_Activity:_
A verbatim reproduction of the lines below, from the line containing "400x400 pixels." through the line containing "Given: Go to the HOME menu item", both ends included, is the whole required output.

Material supplied START

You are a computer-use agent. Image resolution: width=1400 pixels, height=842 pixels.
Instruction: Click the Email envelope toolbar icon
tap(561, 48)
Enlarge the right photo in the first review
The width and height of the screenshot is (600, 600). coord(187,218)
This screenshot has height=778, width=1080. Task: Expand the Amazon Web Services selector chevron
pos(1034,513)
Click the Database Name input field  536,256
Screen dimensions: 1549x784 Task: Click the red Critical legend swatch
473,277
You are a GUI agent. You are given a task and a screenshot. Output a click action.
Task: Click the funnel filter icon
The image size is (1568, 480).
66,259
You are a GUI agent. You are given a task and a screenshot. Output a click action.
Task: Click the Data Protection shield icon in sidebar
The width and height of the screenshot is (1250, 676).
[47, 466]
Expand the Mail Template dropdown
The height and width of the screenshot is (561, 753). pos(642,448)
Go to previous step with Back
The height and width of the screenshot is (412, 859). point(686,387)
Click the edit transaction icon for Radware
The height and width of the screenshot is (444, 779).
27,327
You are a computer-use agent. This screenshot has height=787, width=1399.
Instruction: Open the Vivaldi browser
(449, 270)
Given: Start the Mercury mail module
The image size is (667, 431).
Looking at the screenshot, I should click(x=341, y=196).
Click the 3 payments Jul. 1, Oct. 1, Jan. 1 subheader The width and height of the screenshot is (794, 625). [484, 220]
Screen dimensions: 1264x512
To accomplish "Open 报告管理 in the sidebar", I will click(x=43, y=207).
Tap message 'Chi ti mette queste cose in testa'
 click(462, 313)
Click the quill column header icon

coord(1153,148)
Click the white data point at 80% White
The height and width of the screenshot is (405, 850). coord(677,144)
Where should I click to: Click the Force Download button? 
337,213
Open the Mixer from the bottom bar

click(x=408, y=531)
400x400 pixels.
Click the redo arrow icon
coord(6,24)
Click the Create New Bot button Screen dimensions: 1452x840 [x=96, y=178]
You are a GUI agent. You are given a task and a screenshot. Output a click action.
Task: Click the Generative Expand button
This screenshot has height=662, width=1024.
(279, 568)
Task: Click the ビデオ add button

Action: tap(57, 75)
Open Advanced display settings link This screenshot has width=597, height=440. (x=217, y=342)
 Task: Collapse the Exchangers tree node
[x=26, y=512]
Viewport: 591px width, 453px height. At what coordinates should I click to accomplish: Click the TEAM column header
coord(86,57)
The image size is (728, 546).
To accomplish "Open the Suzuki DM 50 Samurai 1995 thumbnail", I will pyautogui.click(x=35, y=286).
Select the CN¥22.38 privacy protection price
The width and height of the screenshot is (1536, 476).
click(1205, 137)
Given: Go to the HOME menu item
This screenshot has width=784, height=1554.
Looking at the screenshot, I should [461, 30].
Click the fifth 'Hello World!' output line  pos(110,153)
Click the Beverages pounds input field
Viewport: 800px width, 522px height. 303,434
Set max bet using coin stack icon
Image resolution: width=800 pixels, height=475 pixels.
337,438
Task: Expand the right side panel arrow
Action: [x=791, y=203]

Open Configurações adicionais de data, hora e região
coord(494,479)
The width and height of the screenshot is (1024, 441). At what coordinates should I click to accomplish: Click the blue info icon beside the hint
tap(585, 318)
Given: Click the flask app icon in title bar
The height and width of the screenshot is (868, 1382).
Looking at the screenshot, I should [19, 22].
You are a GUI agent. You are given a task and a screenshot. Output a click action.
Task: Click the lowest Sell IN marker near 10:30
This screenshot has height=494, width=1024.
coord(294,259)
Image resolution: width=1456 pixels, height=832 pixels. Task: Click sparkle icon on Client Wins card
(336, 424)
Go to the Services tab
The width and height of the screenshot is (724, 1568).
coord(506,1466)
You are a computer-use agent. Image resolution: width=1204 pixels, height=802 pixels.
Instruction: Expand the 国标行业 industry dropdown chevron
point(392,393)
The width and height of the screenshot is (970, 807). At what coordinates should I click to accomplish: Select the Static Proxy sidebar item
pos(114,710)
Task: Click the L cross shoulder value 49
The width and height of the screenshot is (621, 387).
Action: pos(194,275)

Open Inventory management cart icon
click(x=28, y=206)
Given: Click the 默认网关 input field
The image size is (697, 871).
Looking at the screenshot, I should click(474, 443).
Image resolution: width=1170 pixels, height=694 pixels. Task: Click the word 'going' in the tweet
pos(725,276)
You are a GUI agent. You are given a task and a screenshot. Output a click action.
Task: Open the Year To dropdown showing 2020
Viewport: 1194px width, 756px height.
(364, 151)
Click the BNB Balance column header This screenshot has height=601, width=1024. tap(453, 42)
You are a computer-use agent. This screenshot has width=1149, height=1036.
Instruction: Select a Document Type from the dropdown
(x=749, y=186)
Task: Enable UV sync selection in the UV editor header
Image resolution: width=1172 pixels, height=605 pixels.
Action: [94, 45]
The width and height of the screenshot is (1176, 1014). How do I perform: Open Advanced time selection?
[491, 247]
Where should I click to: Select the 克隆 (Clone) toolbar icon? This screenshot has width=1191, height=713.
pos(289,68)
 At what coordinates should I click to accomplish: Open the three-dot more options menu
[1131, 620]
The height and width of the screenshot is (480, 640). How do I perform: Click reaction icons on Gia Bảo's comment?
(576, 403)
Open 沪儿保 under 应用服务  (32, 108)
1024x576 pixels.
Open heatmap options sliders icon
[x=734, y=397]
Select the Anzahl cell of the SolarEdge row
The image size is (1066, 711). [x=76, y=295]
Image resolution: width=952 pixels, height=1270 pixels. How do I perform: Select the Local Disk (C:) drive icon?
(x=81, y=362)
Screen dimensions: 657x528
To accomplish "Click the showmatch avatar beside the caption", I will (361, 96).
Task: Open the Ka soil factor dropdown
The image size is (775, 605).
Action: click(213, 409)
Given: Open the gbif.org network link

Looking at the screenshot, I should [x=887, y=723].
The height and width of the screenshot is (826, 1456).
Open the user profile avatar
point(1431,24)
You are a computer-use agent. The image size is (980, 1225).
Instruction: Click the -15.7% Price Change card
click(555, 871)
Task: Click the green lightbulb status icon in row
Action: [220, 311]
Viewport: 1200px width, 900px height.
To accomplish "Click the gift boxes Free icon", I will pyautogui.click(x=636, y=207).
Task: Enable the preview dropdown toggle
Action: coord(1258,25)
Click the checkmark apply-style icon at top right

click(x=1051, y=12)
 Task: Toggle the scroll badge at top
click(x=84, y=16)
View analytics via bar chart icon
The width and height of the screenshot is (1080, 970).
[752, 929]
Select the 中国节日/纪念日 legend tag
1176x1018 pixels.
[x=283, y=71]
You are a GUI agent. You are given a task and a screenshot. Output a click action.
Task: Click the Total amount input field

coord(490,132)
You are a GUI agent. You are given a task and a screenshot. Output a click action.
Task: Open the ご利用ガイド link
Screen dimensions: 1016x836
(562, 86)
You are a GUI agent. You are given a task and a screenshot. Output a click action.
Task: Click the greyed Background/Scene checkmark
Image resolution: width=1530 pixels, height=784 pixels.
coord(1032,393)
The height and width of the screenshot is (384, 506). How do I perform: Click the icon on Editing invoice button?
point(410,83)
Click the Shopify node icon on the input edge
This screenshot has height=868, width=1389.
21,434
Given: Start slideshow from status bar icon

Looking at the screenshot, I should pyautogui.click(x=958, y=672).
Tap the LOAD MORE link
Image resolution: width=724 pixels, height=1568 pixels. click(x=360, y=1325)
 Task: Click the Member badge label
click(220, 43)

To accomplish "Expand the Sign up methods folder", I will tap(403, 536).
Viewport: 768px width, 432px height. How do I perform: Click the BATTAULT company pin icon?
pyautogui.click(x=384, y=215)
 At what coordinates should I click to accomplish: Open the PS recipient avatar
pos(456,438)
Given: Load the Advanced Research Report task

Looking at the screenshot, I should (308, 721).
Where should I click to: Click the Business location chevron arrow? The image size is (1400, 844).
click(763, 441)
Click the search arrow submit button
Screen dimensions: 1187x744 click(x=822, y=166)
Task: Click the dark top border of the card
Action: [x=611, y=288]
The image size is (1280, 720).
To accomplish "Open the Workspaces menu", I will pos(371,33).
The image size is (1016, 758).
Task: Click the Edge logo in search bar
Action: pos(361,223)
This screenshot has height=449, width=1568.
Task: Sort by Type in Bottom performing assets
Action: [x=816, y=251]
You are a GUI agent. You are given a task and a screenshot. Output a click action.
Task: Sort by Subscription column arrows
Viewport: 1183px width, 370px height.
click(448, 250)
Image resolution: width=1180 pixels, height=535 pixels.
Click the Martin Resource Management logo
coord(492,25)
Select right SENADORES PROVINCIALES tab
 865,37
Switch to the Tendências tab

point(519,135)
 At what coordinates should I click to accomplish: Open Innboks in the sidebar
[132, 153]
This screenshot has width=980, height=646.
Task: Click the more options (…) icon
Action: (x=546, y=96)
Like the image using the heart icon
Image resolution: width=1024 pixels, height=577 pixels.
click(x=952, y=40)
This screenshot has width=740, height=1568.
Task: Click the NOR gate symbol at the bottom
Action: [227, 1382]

Material supplied END

_Answer box:_
400x400 pixels.
Click the redo arrow icon
coord(6,24)
Click the Create New Bot button Screen dimensions: 1452x840 [x=96, y=178]
You are a GUI agent. You are given a task and a screenshot. Output a click action.
Task: Click the Generative Expand button
This screenshot has height=662, width=1024.
(279, 568)
Task: Click the ビデオ add button

Action: tap(57, 75)
Open Advanced display settings link This screenshot has width=597, height=440. (x=217, y=342)
 Task: Collapse the Exchangers tree node
[x=26, y=512]
Viewport: 591px width, 453px height. At what coordinates should I click to accomplish: Click the TEAM column header
coord(86,57)
The image size is (728, 546).
To accomplish "Open the Suzuki DM 50 Samurai 1995 thumbnail", I will pyautogui.click(x=35, y=286).
Select the CN¥22.38 privacy protection price
The width and height of the screenshot is (1536, 476).
click(1205, 137)
Given: Go to the HOME menu item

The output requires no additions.